Em Portugal ou na Alemanha?
É de admitir que, sobre o assunto, hoje muita gente já tenha mudado de ideias em Portugal. Ainda assim, as reivindicações das organizações sindicais têm como objectivo natural melhores condições salariais, qualquer que seja a forma como elas se traduzam.
Paul Krugman, que a si mesmo se considera um liberal, o que na tradição norte-americana se traduz por esquerda política, escreve hoje em "The conscience of a liberal" a propósito dos salários alemães e da competitividade da economia portuguesa. Depreende-se do início do apontamento de Krugman que a questão lhe foi suscitada por um debate encurralado entre Ryan Avent, Tyler Cowen e Karl Smith sobre até que ponto uma política mais expansionista do BCE pode ajudar a recuperação dos países periféricos.
Segundo Cowen, uma tal política expansionista teria um efeito inflacionista na Alemanha e não determinaria um boom em Portugal. Krugman concorda com Avent e Smith que Cowen não está a ver o ponto crítico da questão ao focar a sua atenção sobretudo no nível de concorrência directa entre Portugal e a Alemanha e na dimensão das exportações portuguesas para a Alemanha. O que é mais relevante, segundo Krugman, é o facto de Portugal e Alemanha terem uma moeda comum e o que acontece na Alemanha influencia o valor dessa moeda (o euro) relativamente a outras moedas.

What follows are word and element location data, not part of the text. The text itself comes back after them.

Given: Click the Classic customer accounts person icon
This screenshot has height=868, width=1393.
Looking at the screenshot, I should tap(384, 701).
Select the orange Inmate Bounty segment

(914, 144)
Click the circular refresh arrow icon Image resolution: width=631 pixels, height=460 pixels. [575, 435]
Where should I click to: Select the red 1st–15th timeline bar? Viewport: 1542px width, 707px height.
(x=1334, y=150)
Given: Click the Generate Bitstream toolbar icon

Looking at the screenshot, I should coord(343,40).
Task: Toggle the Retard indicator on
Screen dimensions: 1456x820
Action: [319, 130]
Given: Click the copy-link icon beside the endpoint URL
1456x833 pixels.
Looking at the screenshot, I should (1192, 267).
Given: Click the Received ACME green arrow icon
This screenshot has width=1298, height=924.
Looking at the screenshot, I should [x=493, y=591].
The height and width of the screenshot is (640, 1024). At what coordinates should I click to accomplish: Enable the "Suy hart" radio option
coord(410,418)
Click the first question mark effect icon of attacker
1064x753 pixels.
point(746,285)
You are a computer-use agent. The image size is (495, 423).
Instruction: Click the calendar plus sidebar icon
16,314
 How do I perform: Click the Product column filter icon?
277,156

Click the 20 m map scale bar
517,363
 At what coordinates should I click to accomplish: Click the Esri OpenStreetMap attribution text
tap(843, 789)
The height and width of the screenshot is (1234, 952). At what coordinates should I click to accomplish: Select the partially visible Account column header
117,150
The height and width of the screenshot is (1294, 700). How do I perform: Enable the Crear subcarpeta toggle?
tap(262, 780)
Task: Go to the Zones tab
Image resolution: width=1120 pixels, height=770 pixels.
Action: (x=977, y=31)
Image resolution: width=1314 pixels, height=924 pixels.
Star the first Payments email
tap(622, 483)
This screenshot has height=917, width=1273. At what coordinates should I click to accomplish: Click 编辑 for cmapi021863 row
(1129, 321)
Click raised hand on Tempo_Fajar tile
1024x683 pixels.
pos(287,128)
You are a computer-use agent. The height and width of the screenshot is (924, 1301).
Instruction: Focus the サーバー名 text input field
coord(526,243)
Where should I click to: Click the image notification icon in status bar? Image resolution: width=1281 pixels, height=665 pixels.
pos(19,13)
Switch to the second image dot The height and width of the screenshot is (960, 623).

Afirma Cowen que um aumento dos salários na Alemanha resolve, quanto muito, um dos principais problemas da zona euro, corrigindo os preços relativos entre Portugal e a Alemanha mas isso teria menos impacto do que a redução dos salários nominais, demasiado altos, em Portugal.
Pergunta Krugman: Os salários nominais são demasiado altos relativamente a quê? Um valor real resulta da comparação de dois valores nominais. E a resposta é clara: são demasiado elevados relativamente aos salários alemães. Argumenta Cowen que é pouco relevante a concorrência entre as economias portuguesa e alemã. Pois é. Mas imagina, Cowen, que os salários na Alemanha aumentam 20%. Imediatamente o euro desvalorizar-se-ia contra outras moedas, nomeadamente o dólar. E, consequentemente, as exportações portuguesas tornar-se-iam mais competitivas em todo o lado, e não só na Alemanha e restantes membros da zona euro.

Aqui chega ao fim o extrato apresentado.